Count the lines in the material below that contain the string "icon", treating uppercase and lowercase letters as different. State only the number.

--- begin DATA LINES ---

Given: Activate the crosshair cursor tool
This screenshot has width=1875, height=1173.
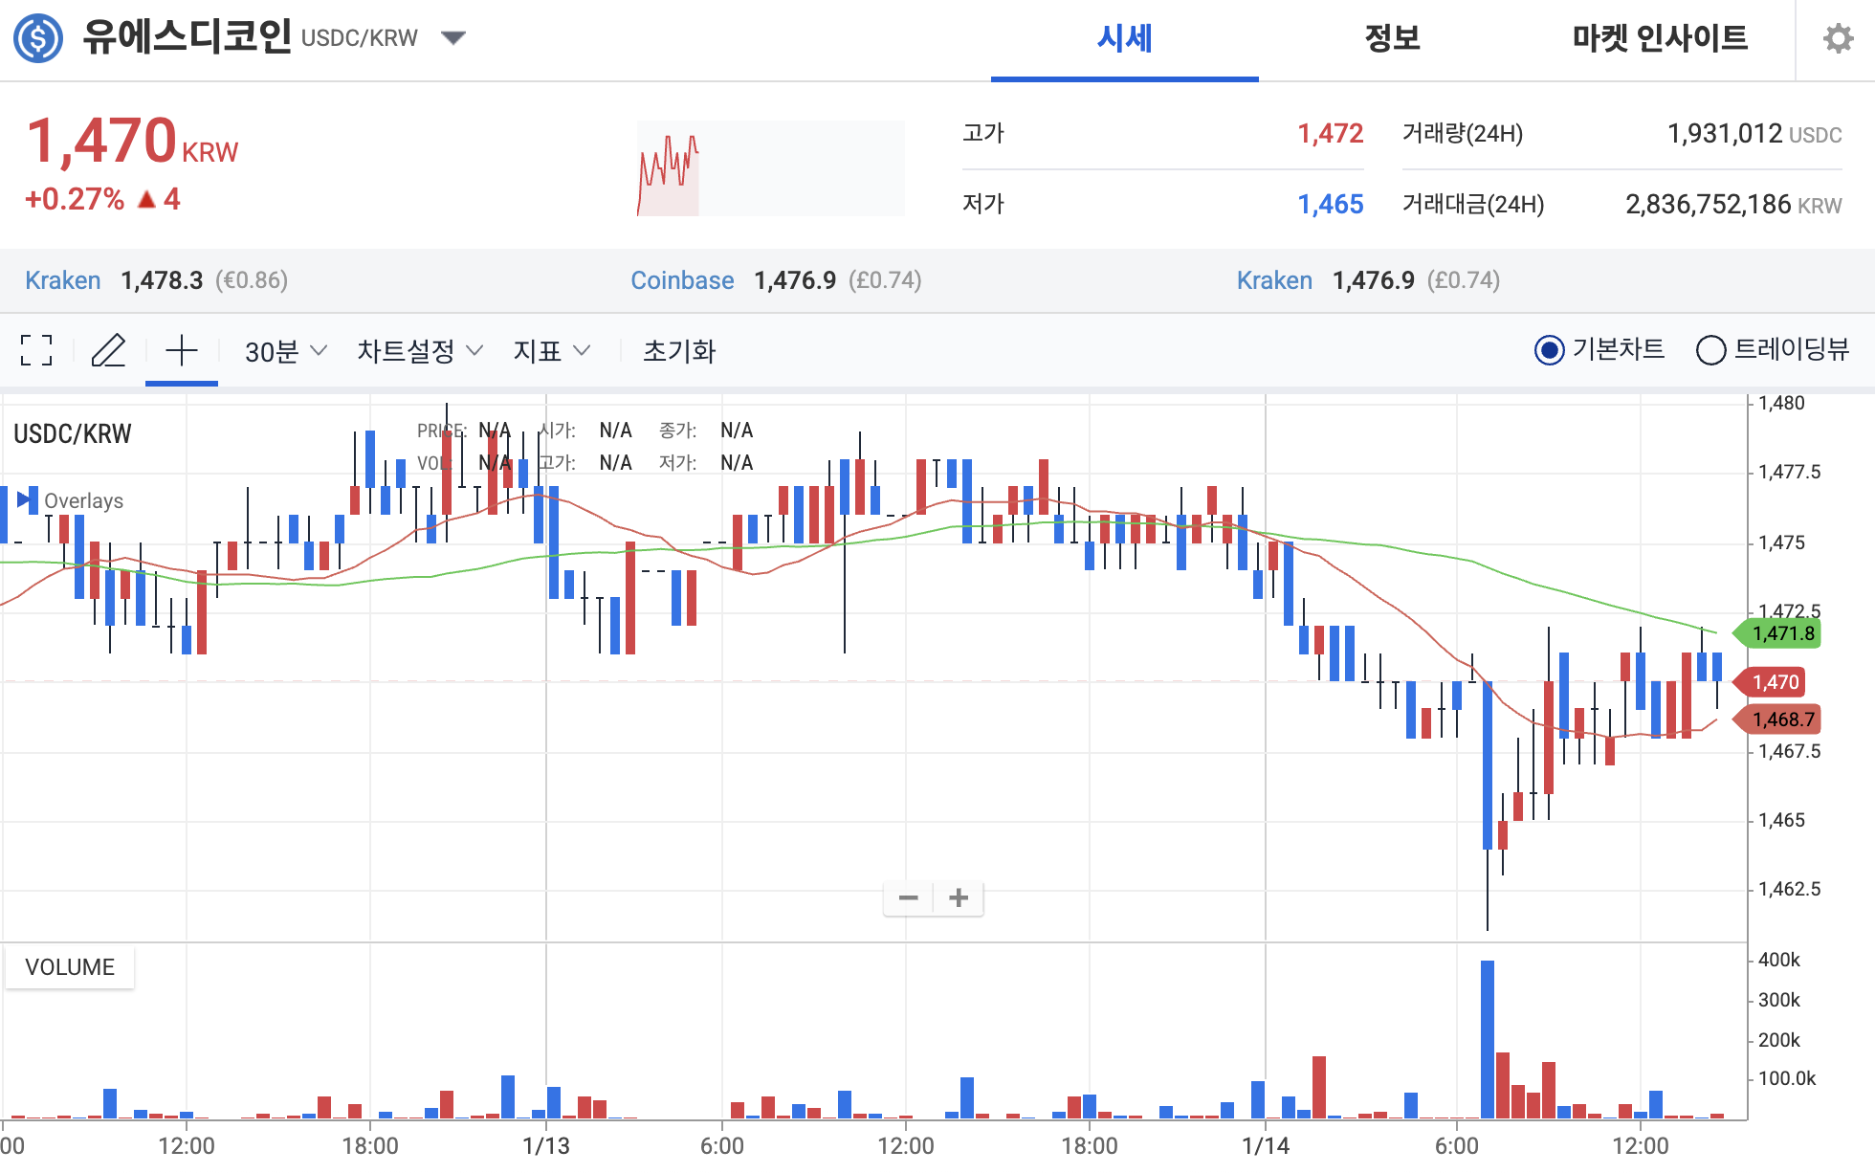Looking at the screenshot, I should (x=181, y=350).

--- end DATA LINES ---
--- begin DATA LINES ---

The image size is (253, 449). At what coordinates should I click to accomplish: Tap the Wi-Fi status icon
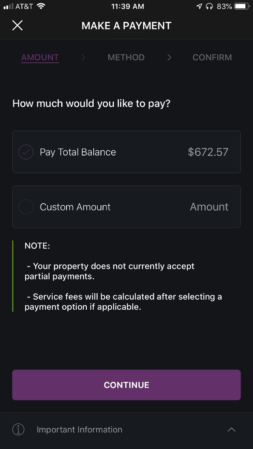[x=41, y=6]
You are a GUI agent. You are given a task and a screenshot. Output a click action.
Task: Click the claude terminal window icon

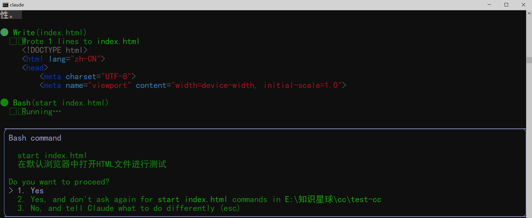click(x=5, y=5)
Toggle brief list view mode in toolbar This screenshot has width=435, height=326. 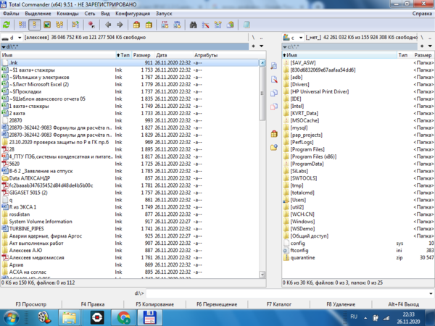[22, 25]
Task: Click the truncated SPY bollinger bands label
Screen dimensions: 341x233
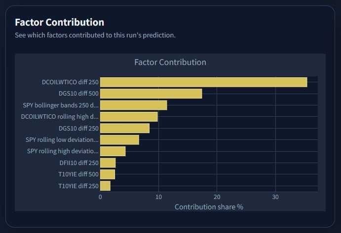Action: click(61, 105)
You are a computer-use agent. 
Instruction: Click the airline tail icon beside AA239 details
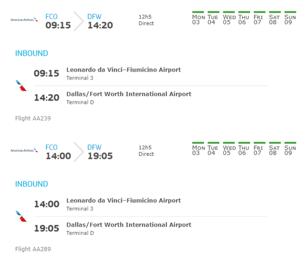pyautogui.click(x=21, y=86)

--- end DATA LINES ---

__SOLVED EXERCISE__: 3